Abstract
Purpose :
We have developed a consistent and scalable cell source of induced MSCs (iMSCs) generated by differentiating the induced pluripotent stem cells (iPSC) derived from urinary epithelial cells through a non-insertional reprogramming approach. We tested the hypothesis that intravitreal delivery of iMSC exosomes will ameliorate retinal vascular and neuronal damage induced in diabetes.
Methods :
Conditioned medium from iMSC that were exposed to TNFα/IFNγ in serum-free media was used to purify exosomes by ultracentrifugation method. Differential expression of proteins was analyzed by proteomic analysis. About 8-month-old Ins2Akita/+ mice were intravitreally injected with exosomes (5mg protein/2μL) or saline. Littermate Ins2+/+ receiving saline served as control. After 3 weeks post IVT, mice were tested for vascular permeability by FITC-BSA leakage method, visual function by ERG and OKN, and assessed for changes in dendritic complexity and postsynaptic targets by immunohistology.
Results :
About 463 proteins were identified in the exosomes. Differential expression analysis revealed ~33 proteins enriched (>1.5 fold) in primed exosomes compared to unprimed exosomes.
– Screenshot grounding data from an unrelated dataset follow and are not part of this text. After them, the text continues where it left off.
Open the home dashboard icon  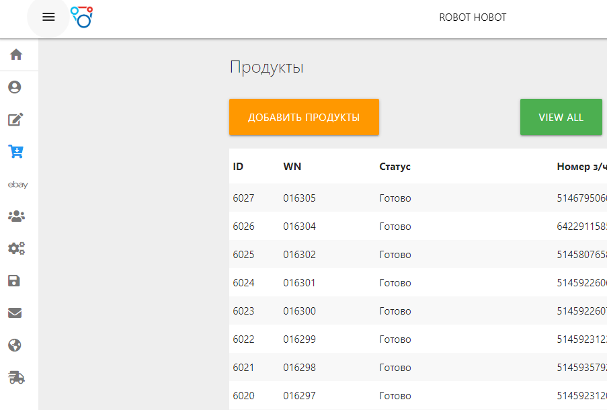pos(15,54)
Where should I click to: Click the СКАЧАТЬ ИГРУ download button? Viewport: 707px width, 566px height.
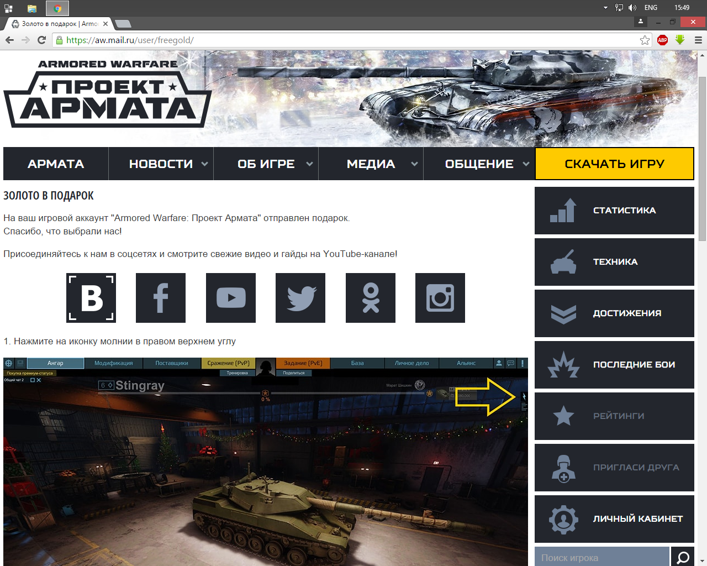614,164
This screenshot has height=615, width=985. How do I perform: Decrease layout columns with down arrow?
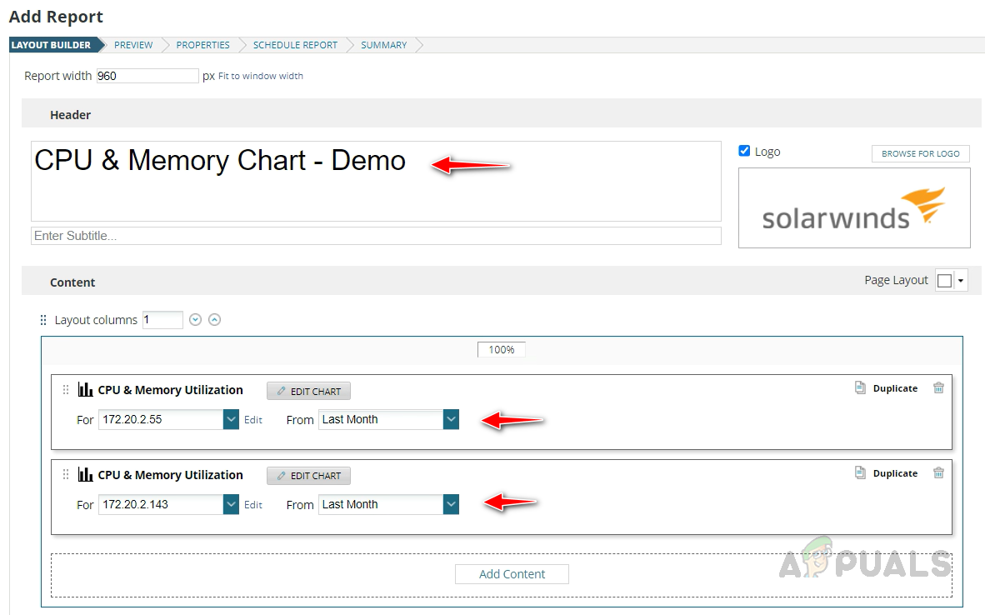(196, 319)
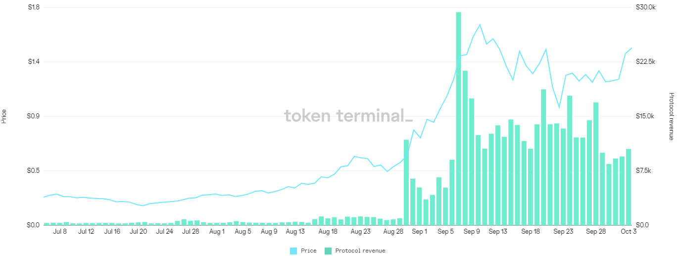Click the $15.0k right axis tick label
This screenshot has height=256, width=678.
(645, 116)
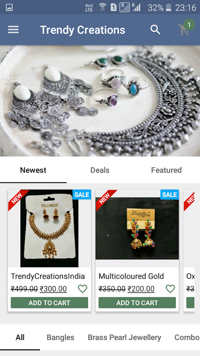
Task: Favorite the TrendyCreationsIndia necklace with heart icon
Action: coord(83,289)
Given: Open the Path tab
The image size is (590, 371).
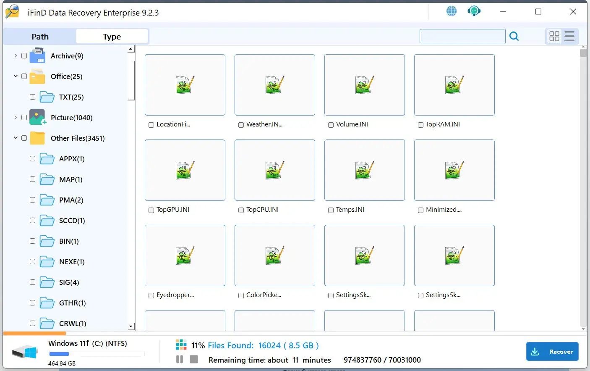Looking at the screenshot, I should [40, 36].
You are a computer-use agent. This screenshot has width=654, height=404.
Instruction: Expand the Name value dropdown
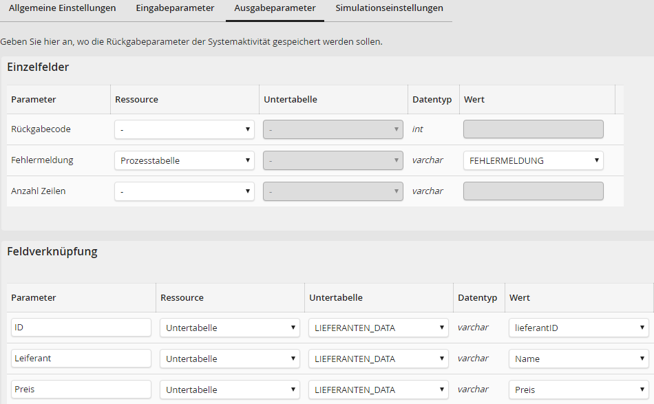click(578, 359)
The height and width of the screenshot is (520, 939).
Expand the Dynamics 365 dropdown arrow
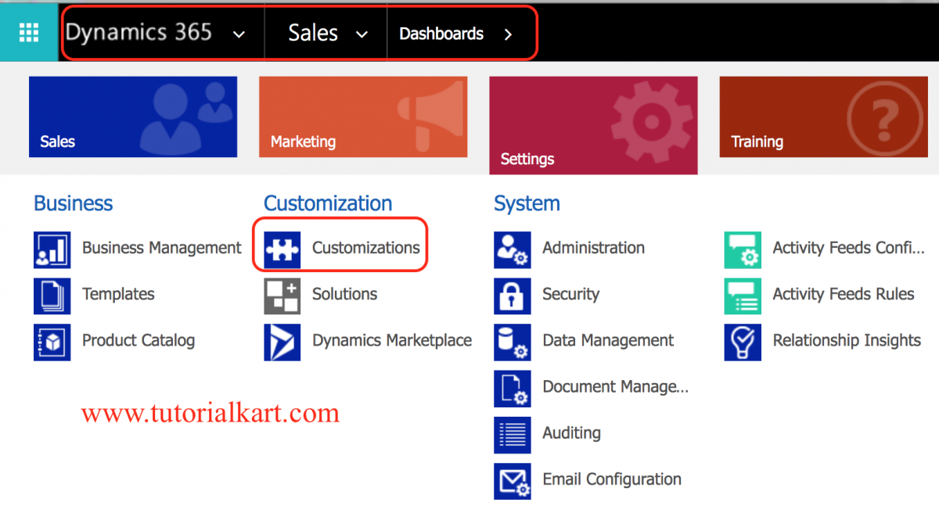pyautogui.click(x=239, y=34)
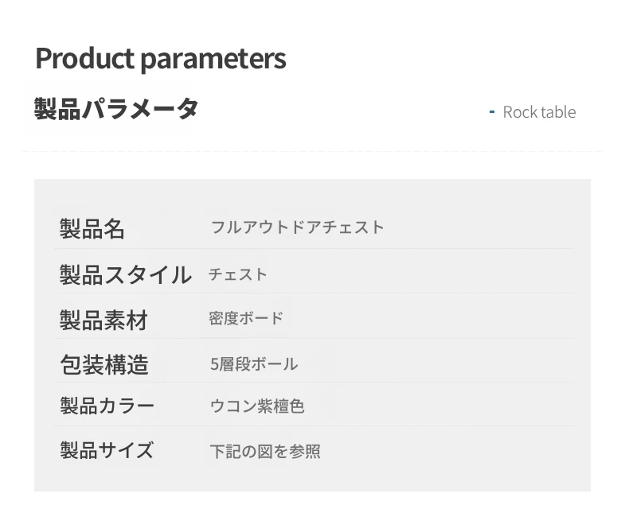
Task: Select the 包装構造 row label
Action: [104, 365]
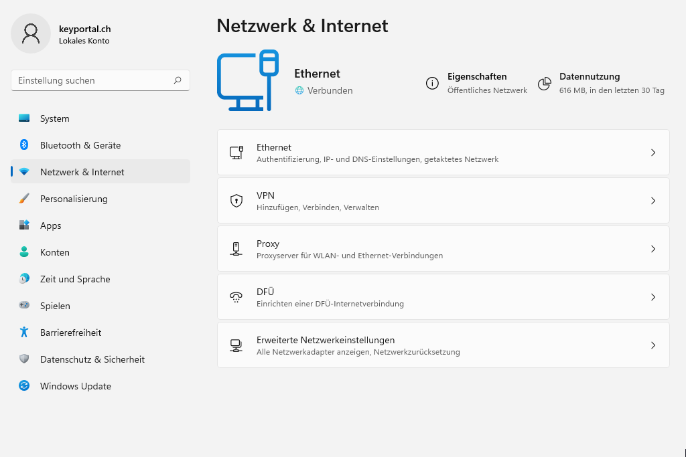Image resolution: width=686 pixels, height=457 pixels.
Task: Go to Zeit und Sprache section
Action: [75, 279]
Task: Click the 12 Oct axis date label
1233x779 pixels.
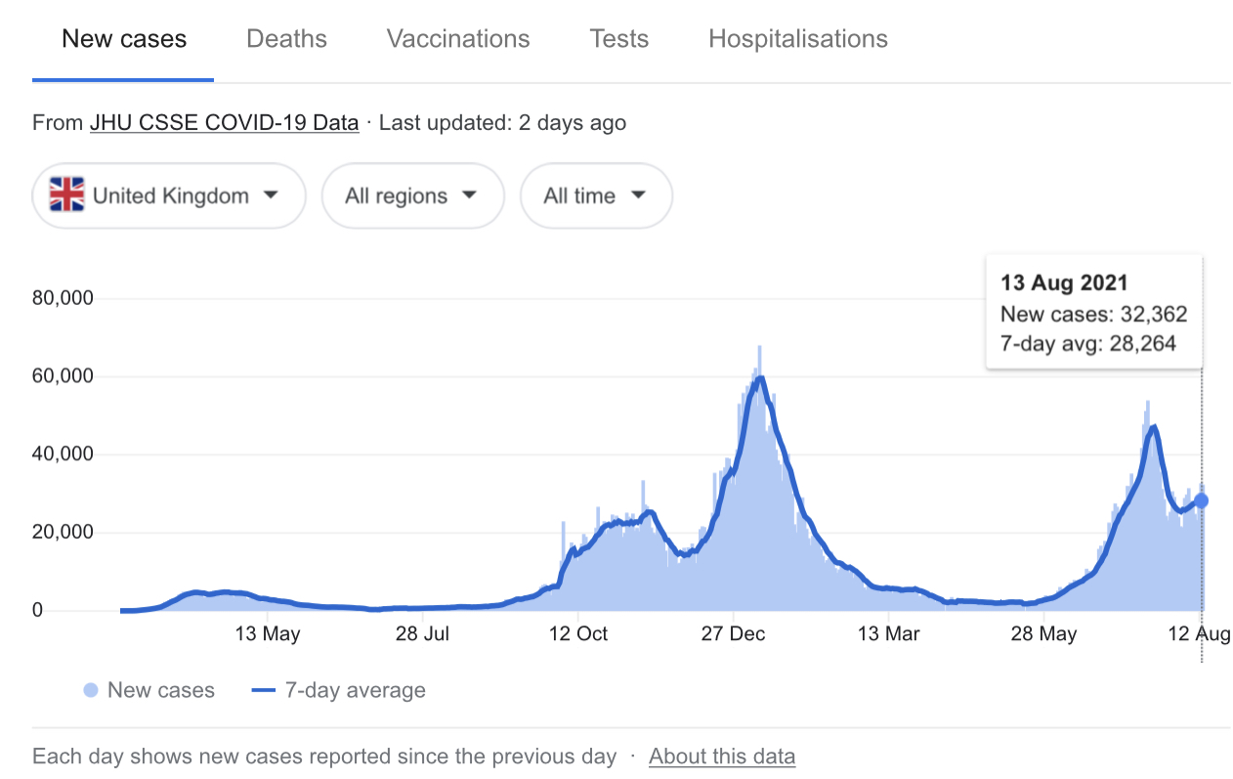Action: (x=578, y=634)
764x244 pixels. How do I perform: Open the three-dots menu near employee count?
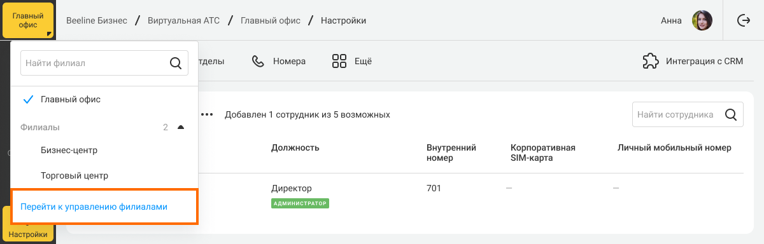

While Ins2+/+ mice had minimal vascular leakage (30.7±6.0 RFU), Ins2+/Akita mice that received saline showed 70.7±10.7 RFU with a significant reduction in Ins2+/Akita mice that received exosomes (38.2±10.8 RFU, p<0.03). Similarly, a significant reduction in visual acuity (0.25±0.2 vs. 0.3±0.01 c/d, p<0.04), increased in contrast sensitivity threshold (57±8.6 vs. 39.1±6.5 %, p<0.05) and decreased b-wave amplitudes (220.2±7.8 vs. 306.2±16.3 mV, p<0.02) in Ins2+/Akita mice were improved with exosomes. Finally, immunohistology and confocal microscopy revealed loss of dendrites in cone bipolar (Secretagogin), rod bipolar (PKCα), and horizontal cells (Calbindin D28k) in Ins2+/Akita mice regenerated in mice that received exosomes.
Conclusions :
Our data showed that a single intravitreal injection of iMSC-exosomes in Ins2Akita/+ mice, reversed the ongoing vascular leakiness, regeneration of dendrite retraction, and re-establishment of synaptic disruption to rescue visual function. Future studies aiming at in-depth analysis of differentially expressed proteins within the exosomes will help establish the molecular processes leading to changes in the diabetic retina post iMSC-exosome transplantation.
This abstract was presented at the 2022 ARVO Annual Meeting, held in Denver, CO, May 1-4, 2022, and virtually.